Exercise details = In the report on Mongolia's central bank cutting its rate, what share of Mongolia's exports do minerals such as copper and coal account for?

Extract =
---*---

Friday, December 22, 2017

Mongolia cuts rate 100 bps, economy tops expectations

     Mongolia's central bank cut its policy rate by a further 100 basis points to 11.0 percent as it continues to support an expansion of economic activity and employment, adding inflation is stable while the performance of the economy this year has exceeded expectations.
       The Bank of Mongolia (BM) has now cut its rate by 300 basis points this year and by 400 points since December 2016 as the economy bounces back, helped by international support, from the sharp drop in the prices of the country's key exports of copper and coal.
        Mongolia's inflation rate eased to 6.5 percent in November from 6.9 percent in October and the BM said it expects inflation to remain stable around its target of 8.0 percent.
        Economic growth in the first nine months of this year have surpassed expectations, BM said, pointing to the mining and construction sectors. Foreign trade has also improved, which will reduce the payment burden from external debt.
      But business lending and sectors that are less dependent on coal mining still need support, the central bank added. Minerals, such as copper and coal, account for 90 percent of Mongolia's exports.
       Mongolia's Gross Domestic Product grew by an annual rate of 5.8 percent in the first 9 months of this year and last week the International Monetary Fund confirmed it expects growth this year of 3.3 percent, saying this was "considerably better" than expected in May when a reform program was agreed that helped boost investors' confidence.
       For 2018 the IMF has forecast growth of 4.2 percent as the domestic economy revives.
       In May the IMF approved a 3-year, $425 million loan to Mongolia as part of a total financing package worth $5.5 billion that was supported by Japan, Korea, China, the World Bank and the Asian Development Bank, the fourth-largest package in IMF history.

---*---

Records shown =
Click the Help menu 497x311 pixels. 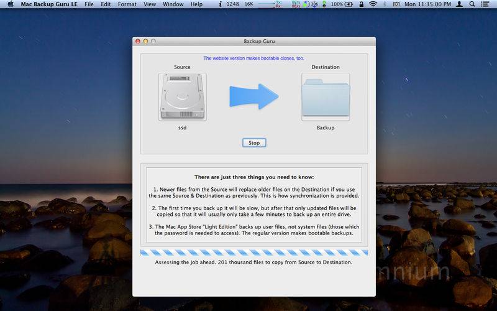tap(196, 4)
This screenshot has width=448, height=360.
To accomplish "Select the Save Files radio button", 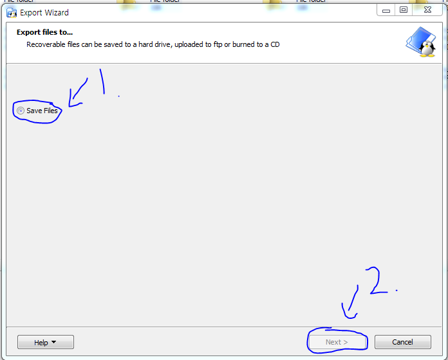I will coord(21,111).
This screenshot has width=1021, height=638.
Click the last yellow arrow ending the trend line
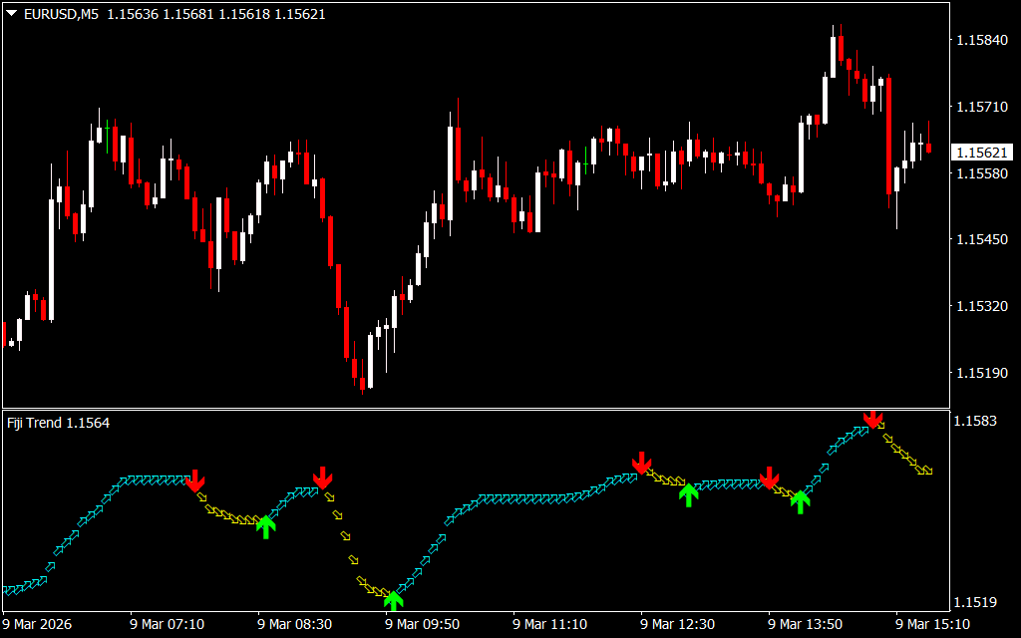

---*---

The result = 90 percent